* Description of the task
Report each line of the entries that contains the word "link", copied in full.
________________________________________
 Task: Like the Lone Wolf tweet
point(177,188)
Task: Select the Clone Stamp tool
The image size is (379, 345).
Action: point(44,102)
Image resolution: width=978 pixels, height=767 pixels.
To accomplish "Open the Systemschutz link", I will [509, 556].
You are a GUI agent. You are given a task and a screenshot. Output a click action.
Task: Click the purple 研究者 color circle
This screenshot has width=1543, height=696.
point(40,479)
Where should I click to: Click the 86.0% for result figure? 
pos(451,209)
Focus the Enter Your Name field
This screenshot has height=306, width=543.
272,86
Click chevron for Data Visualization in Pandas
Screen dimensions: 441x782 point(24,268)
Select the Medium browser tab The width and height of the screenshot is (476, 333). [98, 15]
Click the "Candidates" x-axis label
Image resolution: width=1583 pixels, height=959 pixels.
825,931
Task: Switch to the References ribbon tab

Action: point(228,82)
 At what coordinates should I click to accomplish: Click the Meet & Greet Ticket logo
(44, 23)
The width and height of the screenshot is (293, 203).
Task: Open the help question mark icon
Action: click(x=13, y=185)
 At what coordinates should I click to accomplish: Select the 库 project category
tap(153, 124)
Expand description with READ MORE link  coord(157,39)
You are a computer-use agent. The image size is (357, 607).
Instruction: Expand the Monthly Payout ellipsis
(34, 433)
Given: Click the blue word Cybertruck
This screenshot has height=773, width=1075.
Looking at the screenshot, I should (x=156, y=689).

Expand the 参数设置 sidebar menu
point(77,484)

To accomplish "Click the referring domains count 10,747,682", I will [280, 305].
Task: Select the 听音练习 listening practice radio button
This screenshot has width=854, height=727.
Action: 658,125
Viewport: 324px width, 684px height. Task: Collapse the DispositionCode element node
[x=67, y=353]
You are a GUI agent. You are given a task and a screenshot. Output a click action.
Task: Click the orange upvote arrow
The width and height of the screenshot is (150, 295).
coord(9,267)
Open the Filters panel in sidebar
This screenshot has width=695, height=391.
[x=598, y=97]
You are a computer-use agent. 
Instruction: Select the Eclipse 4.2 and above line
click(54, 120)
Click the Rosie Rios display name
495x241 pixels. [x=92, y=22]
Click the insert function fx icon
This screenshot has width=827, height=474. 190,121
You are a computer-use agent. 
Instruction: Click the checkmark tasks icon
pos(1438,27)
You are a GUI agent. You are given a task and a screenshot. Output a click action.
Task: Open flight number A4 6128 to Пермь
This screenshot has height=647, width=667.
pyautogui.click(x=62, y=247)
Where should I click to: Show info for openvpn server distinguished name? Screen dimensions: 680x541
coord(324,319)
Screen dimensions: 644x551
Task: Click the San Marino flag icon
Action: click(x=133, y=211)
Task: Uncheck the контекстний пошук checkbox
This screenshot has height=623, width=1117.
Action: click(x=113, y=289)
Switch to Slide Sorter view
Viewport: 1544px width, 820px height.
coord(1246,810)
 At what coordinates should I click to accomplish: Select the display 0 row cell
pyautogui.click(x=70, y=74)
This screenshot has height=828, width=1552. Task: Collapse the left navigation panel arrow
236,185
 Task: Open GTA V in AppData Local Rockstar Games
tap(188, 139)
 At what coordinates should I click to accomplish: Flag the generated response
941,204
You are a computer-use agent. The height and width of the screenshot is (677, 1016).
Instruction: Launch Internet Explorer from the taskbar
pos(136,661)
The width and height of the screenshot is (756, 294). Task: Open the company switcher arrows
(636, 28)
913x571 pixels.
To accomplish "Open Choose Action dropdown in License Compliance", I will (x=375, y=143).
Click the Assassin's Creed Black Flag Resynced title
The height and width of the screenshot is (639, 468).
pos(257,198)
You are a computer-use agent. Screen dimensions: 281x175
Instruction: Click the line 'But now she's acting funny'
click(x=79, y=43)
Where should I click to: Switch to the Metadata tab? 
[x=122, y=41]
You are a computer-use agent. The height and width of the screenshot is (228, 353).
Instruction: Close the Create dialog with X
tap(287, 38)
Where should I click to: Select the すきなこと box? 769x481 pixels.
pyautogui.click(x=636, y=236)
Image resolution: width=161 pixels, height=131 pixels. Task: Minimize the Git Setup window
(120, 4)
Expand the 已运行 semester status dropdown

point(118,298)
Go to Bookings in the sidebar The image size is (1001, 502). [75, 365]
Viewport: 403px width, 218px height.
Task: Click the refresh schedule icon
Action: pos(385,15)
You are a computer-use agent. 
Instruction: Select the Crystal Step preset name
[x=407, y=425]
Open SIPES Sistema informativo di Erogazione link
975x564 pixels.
________________________________________
* Result of the task
To accomplish "Open the Systemschutz link", I will [509, 556].
Expand description with READ MORE link  coord(157,39)
Open SIPES Sistema informativo di Erogazione link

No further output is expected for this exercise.